::: INFORMATION GIVEN :::

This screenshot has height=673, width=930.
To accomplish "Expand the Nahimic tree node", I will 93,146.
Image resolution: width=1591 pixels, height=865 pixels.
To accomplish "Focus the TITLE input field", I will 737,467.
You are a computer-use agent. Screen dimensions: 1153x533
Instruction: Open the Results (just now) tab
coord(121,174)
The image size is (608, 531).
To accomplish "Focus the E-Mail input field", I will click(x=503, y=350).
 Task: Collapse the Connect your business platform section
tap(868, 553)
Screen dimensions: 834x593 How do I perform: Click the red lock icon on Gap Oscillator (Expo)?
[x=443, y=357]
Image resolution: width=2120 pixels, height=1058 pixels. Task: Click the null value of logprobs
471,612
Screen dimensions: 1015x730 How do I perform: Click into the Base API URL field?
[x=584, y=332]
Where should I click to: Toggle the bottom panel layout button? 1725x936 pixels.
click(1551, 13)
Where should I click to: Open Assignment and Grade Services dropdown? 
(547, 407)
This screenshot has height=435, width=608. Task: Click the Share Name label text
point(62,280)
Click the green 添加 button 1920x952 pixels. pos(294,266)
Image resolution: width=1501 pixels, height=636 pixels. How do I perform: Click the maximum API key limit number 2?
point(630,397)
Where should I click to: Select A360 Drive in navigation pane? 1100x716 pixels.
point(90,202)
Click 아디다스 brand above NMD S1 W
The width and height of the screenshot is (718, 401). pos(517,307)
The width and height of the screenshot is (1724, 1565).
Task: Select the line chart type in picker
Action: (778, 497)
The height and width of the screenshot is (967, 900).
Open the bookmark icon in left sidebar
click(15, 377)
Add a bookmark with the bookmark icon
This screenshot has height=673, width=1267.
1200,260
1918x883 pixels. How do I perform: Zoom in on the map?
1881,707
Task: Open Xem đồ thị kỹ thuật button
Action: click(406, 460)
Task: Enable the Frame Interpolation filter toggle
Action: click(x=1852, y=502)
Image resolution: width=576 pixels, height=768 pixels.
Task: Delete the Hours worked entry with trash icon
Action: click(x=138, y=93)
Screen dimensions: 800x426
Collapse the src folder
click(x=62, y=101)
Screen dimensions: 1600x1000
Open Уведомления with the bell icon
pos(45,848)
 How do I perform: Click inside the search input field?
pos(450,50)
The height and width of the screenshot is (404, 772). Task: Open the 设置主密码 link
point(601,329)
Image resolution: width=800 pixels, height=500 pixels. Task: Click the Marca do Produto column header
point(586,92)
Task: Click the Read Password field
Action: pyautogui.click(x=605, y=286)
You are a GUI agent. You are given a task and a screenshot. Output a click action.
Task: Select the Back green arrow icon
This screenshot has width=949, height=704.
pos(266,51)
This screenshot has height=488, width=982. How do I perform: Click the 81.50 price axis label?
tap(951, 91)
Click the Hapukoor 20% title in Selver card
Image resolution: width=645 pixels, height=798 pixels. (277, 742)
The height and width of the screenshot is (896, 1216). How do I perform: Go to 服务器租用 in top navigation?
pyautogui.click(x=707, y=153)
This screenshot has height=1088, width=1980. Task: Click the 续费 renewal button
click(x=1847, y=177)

:::

Copy the records from the line containing "Screen dimensions: 1600x1000" through the end of the records, line for line with no changes.

## RESULT
Screen dimensions: 1600x1000
Open Уведомления with the bell icon
pos(45,848)
 How do I perform: Click inside the search input field?
pos(450,50)
The height and width of the screenshot is (404, 772). Task: Open the 设置主密码 link
point(601,329)
Image resolution: width=800 pixels, height=500 pixels. Task: Click the Marca do Produto column header
point(586,92)
Task: Click the Read Password field
Action: pyautogui.click(x=605, y=286)
You are a GUI agent. You are given a task and a screenshot. Output a click action.
Task: Select the Back green arrow icon
This screenshot has width=949, height=704.
pos(266,51)
This screenshot has height=488, width=982. How do I perform: Click the 81.50 price axis label?
tap(951, 91)
Click the Hapukoor 20% title in Selver card
Image resolution: width=645 pixels, height=798 pixels. (277, 742)
The height and width of the screenshot is (896, 1216). How do I perform: Go to 服务器租用 in top navigation?
pyautogui.click(x=707, y=153)
This screenshot has height=1088, width=1980. Task: Click the 续费 renewal button
click(x=1847, y=177)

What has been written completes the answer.